__TASK OBJECTIVE__
Of the records that follow, copy only the lines from the line containing "Dogodki (9, 2335)" to the line containing "[Zaposlitvena priložnost za", both included, exactly as written.
***** DATA SHOWN *****
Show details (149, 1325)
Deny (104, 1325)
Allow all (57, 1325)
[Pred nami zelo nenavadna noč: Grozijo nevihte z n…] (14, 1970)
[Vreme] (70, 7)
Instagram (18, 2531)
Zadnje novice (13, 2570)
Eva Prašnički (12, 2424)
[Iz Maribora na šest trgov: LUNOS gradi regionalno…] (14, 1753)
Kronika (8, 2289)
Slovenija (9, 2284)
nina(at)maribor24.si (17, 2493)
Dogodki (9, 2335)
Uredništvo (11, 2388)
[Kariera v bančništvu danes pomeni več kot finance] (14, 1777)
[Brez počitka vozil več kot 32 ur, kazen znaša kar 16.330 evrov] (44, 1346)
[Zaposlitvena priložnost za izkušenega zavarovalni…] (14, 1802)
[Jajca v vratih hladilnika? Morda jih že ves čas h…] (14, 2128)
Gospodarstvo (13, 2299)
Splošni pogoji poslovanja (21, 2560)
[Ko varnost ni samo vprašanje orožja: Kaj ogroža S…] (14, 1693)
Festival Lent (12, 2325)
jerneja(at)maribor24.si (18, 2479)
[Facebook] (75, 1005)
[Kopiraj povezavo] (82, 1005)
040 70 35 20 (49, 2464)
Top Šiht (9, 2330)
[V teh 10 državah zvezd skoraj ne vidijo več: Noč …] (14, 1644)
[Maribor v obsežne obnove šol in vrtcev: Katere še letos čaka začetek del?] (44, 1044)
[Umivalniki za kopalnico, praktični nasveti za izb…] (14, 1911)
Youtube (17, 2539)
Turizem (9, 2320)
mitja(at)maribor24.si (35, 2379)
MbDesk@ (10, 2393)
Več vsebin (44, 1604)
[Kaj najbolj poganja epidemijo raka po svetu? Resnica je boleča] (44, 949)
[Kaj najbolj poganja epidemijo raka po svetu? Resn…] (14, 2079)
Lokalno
*****
__TASK ANSWER__
Dogodki (9, 2335)
Uredništvo (11, 2388)
[Kariera v bančništvu danes pomeni več kot finance] (14, 1777)
[Brez počitka vozil več kot 32 ur, kazen znaša kar 16.330 evrov] (44, 1346)
[Zaposlitvena priložnost za izkušenega zavarovalni…] (14, 1802)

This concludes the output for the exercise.